* [REQUIREMENT] Copy exactly the lines from the one containing "You are a computer-use agent." through the last line of the records below, both included, and leave out the pictures.

* [RECORDS PROVIDED]
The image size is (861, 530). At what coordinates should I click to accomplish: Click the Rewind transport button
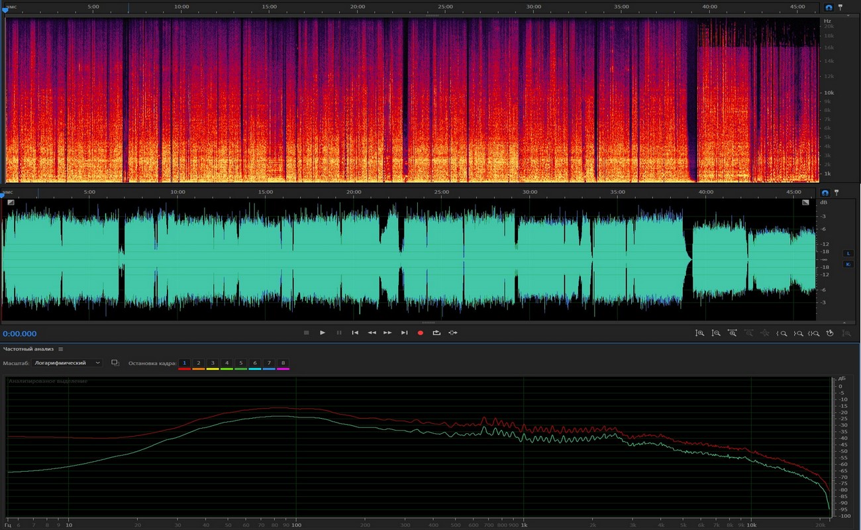coord(372,333)
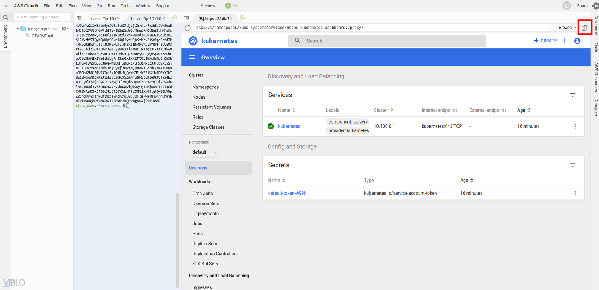The height and width of the screenshot is (290, 599).
Task: Click the Kubernetes logo icon
Action: click(193, 41)
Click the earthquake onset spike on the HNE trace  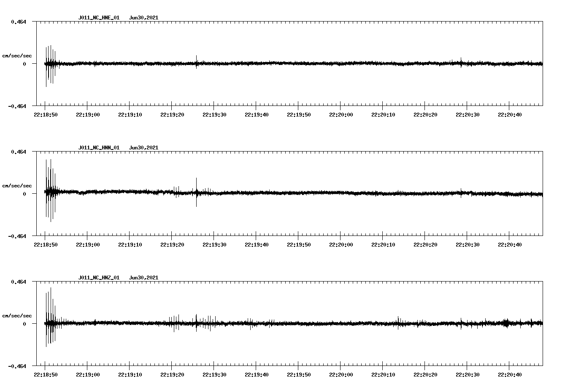49,63
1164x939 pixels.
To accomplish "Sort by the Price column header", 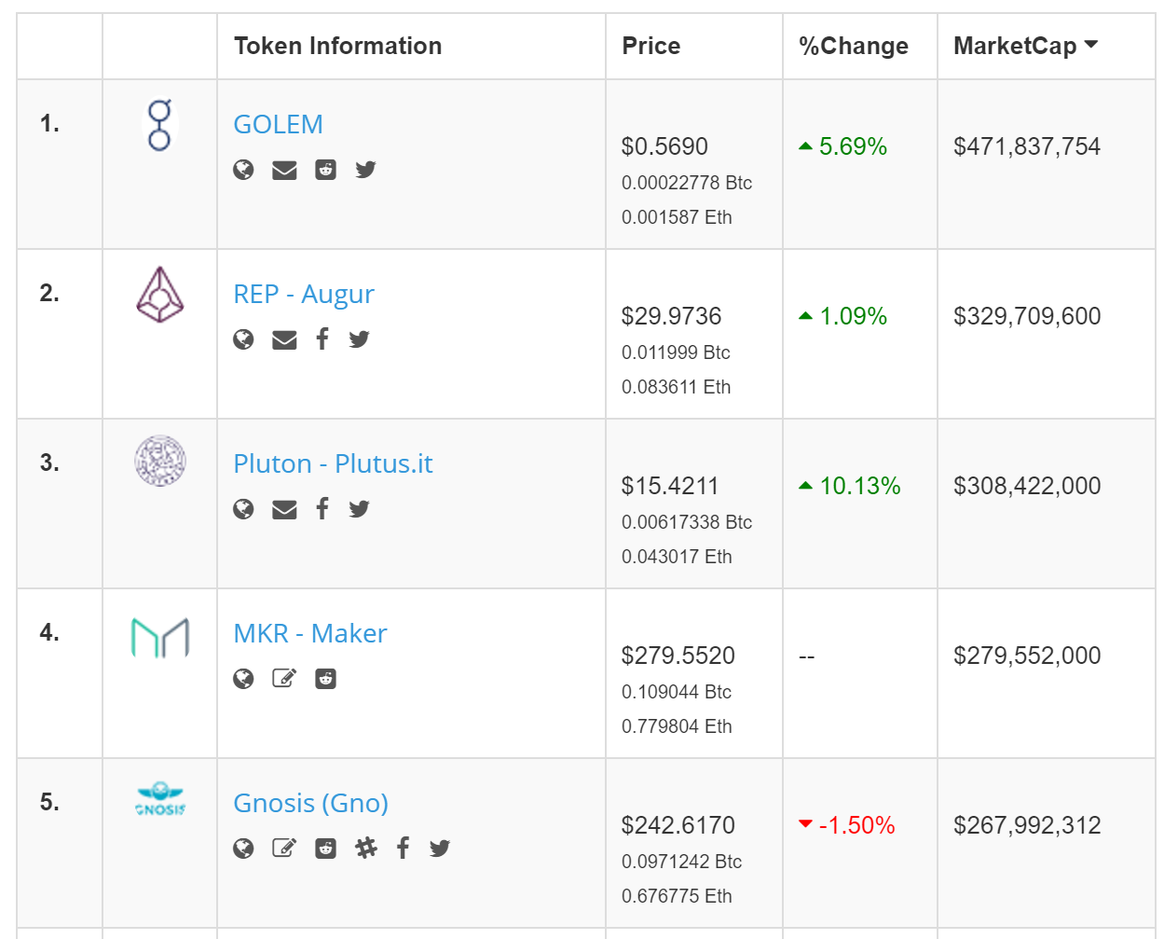I will click(x=650, y=45).
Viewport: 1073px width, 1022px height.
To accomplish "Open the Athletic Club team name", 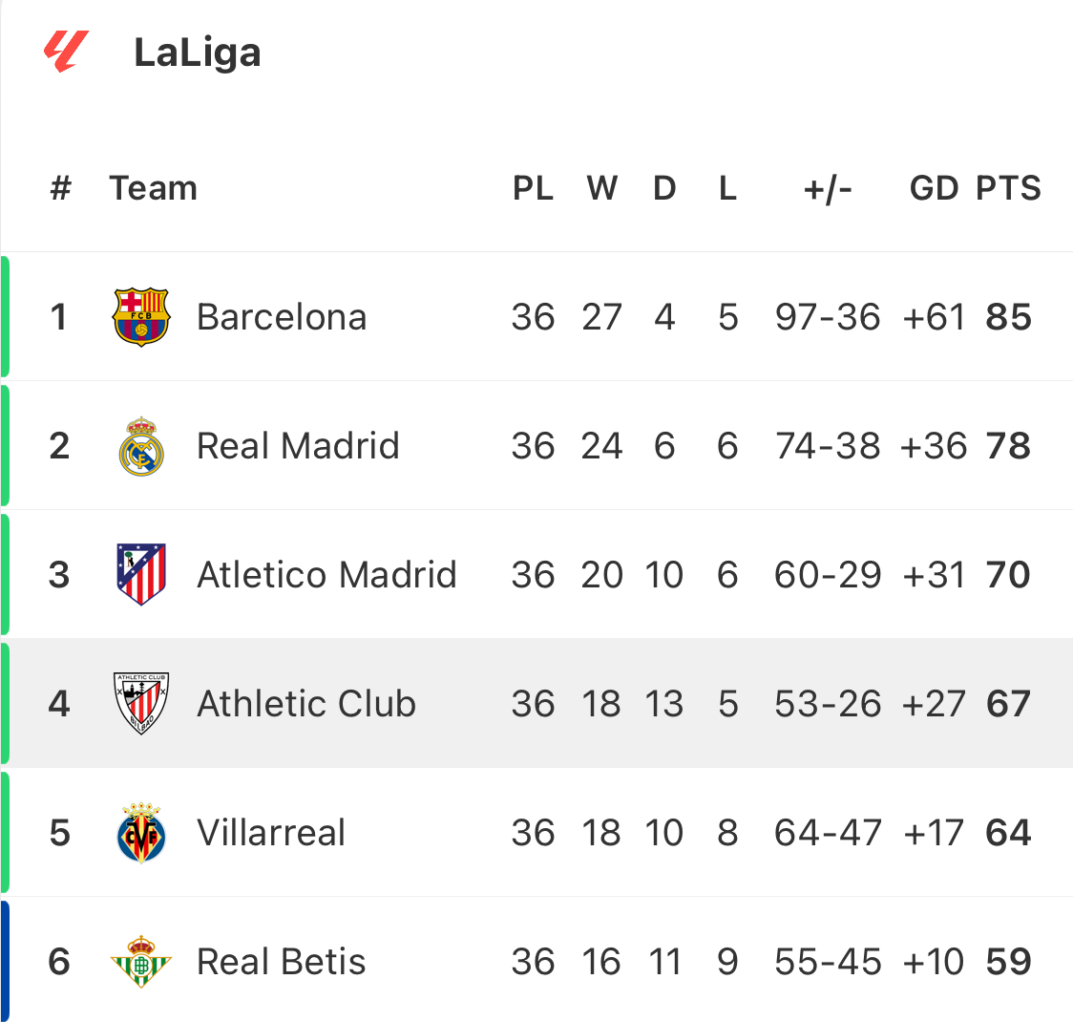I will 305,704.
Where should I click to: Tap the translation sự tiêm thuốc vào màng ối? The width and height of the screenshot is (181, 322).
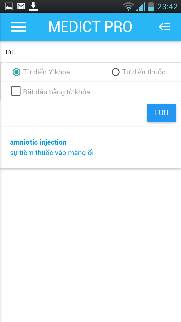click(52, 153)
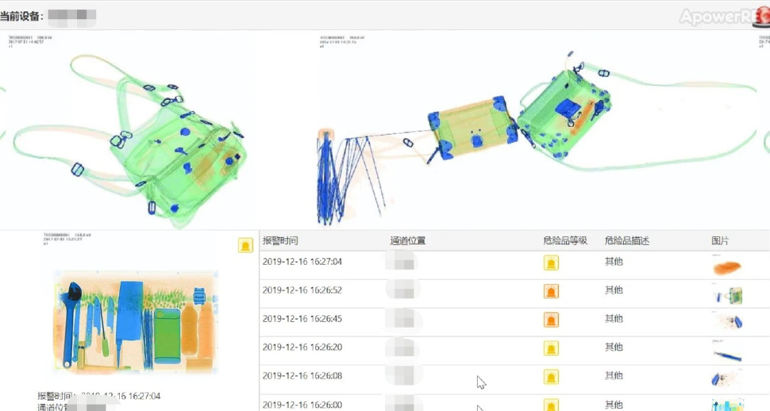
Task: Open the orange object thumbnail for 16:27:04
Action: click(727, 267)
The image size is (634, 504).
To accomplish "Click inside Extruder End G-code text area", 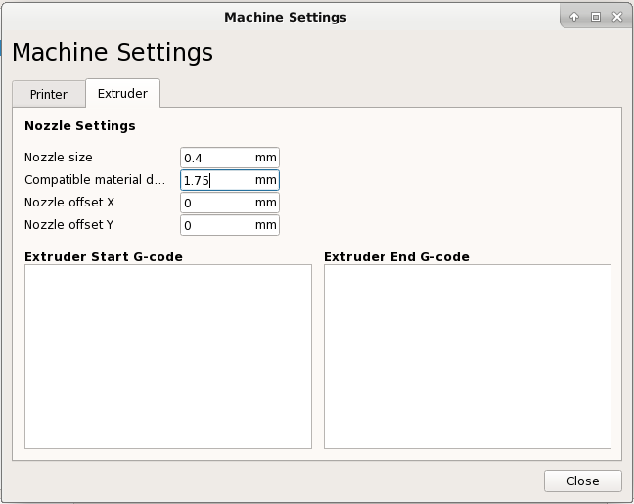I will [x=467, y=356].
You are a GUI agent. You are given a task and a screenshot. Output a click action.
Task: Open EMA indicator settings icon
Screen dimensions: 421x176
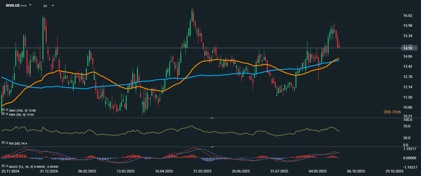tap(3, 114)
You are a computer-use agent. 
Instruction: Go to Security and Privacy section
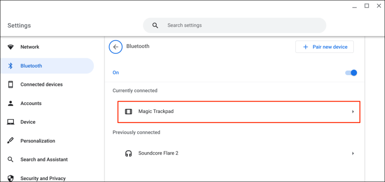(43, 178)
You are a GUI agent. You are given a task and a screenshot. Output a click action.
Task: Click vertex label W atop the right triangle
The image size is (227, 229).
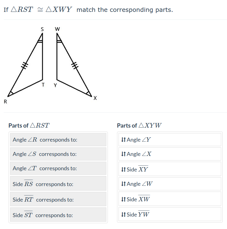[57, 29]
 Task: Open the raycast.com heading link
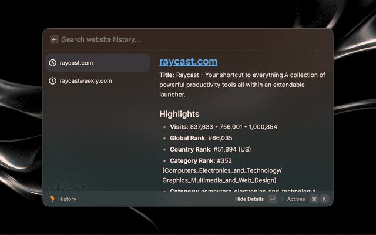pos(188,61)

* [SOLUTION TO THE EXERCISE]
You are a computer-use agent. 
Instruction: Go to Security and Privacy section
(43, 178)
You are a GUI agent. You are given a task and a screenshot. Output a click action.
Task: Click vertex label W atop the right triangle
The image size is (227, 229).
[57, 29]
 Task: Open the raycast.com heading link
pos(188,61)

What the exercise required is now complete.